Ternyata, belum cukup
dengan talu-taluan rindu. Rasa bersalah kemudian memberiku satu pertanyaan; “Dengan
apa kau akan membuktikan?”. Dan sudah barang tentu aku belum mampu menjawab
itu. Sebagaimana tanah yang selalu berada dibawah, terinjak-injak, ia tak bisa
mengelak kecuali hanya pasrah. Cara dia menolak adalah diam. Sampai dunia
bena-benar tahu kalau tanah adalah salah satu elemen paling penting yang
menopang kehidupan manusia. (apa pula hubungannya. Huft!)
Dan kini, aku ulangi
lagi, aku merasa bersalah telah merindukanmu. Aku merasa bodoh telah berharap
lebih pada perasaan yang absurd.
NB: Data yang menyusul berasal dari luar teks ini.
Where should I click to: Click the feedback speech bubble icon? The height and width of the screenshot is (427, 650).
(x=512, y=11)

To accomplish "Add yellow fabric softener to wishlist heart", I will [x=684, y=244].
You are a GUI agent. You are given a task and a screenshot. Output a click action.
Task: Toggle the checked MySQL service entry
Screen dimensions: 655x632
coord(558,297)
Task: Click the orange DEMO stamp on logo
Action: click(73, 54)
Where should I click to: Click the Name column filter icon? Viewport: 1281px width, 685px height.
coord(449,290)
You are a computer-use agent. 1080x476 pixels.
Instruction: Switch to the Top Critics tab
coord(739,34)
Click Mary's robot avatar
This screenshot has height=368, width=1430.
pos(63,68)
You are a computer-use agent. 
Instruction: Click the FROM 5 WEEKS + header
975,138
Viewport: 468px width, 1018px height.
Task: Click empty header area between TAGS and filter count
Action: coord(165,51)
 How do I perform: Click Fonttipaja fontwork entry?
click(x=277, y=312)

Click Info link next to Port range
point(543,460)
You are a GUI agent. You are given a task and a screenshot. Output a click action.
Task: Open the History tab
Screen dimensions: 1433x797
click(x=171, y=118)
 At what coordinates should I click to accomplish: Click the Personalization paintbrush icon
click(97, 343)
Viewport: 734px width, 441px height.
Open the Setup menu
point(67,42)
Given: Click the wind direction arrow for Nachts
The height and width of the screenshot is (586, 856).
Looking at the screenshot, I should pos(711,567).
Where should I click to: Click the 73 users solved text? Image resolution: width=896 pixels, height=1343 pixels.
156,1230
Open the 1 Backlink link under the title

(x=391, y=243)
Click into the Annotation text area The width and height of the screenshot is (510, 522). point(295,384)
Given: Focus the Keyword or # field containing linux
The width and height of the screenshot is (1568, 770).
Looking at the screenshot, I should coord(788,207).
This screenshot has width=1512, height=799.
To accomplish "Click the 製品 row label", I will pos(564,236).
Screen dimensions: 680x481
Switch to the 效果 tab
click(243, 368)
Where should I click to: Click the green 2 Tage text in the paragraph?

Meskipun pada seluruh kata-kata yang pernah
kususun (walau sedikit-banyak adalah saduran) masih saja mengandung permohonan
agar kau sedia. Tetap menyimpan harapan terdalam agar waktu membawaku bersamamu
pada titik jenuh, yang memaksaku berkata tentang segalanya dengan jelas. Intuisi.
Setelah itu, mungkin, baru ku tahu bagaimana
rasa rindu seutuhnya. Bagaimana rasa sayang sepenuhnya. Dan kalaupun tidak,
maka aku akan mengerti seperti apa sakit yang melegakan. Seperti apa elegi yang
nyenyak dan mendamaikan.
Bukankah, hal paling indah adalah yang sebenarnya?
Sampai
detik ini pun, aku masih merasa kalah. Tapi bukan berarti aku menyerah. Kau
tahu? dari sekian banyak tulisanku adalah buangan emosi agar aku tenang. Adalah
luapan amarah agar kemudian aku bisa berdiri kembali menanyai segala tentangmu.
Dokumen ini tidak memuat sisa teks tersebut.